Part 1 of 6 in the Research Roadmap for Public Communication of Science & Technology Series

The first of Borchelt's finding from the Roadmap, is that there is no general audience for science communication. To explain why this is an important, we first need to explore the concept of an "audience" for communication.

There is a strategy to communication of any kind. It's simple and employed by just about everyone, everyday.

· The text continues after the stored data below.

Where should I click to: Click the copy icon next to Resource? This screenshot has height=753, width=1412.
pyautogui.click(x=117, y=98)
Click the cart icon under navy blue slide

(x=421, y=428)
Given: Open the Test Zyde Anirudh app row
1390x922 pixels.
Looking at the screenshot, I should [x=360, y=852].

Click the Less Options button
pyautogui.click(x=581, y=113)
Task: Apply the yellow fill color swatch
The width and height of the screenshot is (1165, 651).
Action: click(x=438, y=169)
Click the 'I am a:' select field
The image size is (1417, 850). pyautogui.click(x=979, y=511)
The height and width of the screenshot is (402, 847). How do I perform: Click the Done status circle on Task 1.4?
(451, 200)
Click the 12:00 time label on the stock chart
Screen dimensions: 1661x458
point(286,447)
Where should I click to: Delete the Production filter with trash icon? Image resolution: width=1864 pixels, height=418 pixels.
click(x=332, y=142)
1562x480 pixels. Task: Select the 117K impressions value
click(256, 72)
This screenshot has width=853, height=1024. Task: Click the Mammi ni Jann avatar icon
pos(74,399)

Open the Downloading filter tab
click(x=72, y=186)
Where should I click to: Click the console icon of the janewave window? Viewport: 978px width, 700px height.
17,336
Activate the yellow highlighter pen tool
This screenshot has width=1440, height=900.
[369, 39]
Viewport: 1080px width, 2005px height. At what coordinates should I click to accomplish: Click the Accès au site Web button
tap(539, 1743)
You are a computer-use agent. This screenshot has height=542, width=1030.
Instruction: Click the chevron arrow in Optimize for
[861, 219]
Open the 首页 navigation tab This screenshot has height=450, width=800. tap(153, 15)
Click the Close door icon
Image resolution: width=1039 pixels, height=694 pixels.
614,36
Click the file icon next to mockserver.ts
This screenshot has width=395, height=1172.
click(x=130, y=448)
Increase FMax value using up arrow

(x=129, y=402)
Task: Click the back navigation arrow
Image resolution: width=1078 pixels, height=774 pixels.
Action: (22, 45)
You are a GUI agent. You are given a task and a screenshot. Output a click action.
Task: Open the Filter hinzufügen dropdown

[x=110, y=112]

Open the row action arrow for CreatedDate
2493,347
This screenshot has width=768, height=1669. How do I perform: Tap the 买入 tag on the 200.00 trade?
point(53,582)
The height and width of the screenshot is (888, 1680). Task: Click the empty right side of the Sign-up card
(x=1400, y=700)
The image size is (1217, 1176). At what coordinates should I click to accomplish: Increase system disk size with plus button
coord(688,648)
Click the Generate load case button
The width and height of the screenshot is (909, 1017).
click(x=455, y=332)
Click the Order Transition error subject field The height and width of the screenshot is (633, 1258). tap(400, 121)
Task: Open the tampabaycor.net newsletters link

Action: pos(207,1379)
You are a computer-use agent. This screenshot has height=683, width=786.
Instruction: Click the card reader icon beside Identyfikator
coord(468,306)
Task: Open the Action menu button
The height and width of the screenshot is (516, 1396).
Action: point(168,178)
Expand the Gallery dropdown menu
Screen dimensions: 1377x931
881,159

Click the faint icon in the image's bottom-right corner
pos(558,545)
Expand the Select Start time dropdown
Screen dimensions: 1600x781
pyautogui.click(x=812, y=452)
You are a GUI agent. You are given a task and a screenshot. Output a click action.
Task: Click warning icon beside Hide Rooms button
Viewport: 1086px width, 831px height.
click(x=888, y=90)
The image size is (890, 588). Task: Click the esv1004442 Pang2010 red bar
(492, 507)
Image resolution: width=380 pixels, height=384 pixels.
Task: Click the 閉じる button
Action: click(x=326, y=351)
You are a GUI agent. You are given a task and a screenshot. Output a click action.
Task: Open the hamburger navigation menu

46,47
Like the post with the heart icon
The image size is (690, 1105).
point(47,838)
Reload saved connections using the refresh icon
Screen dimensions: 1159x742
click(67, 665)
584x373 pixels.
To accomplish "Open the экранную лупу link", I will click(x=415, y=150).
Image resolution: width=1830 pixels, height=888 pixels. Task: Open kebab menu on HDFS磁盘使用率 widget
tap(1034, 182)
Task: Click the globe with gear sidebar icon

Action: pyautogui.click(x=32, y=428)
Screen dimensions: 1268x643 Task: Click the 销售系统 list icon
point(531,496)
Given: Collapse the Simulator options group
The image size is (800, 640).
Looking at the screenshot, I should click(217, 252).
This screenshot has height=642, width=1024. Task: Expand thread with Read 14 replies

Take this simple piece of communication heard in kitchens/labs across America:
Could you please do the dishes?
What do we know from this sentence?
  1. The dishes are not done.
  2. The dishes need to be done, and
  3. preferably not by the person making the statement.
Pretty successful communication, but it isn't great because fact #3 is a little vague. In a crowded kitchen, many people could hear the request and an hour later, there might still be a pile of dishes to be done. For better results, the phrase can be clarified.
Could you please do the dishes, sugar-dumpling?
OR
Hey you, could you please do the dishes?
The difference between these statements and the previous is simply that an audience has been clearly identified. Now assume that "sugar-dumpling" and "you" are the same person. Which of the questions is more likely to get the dishes done?

Identifying an audience and tailoring your message to that audience is critical to successful communication. It seems like a no-brainer, but surprisingly often, who a message is intended for is considered secondary to the message. Communicators forget that the purpose of communication is to get their message to someone else. Interestingly, it isn't always their fault.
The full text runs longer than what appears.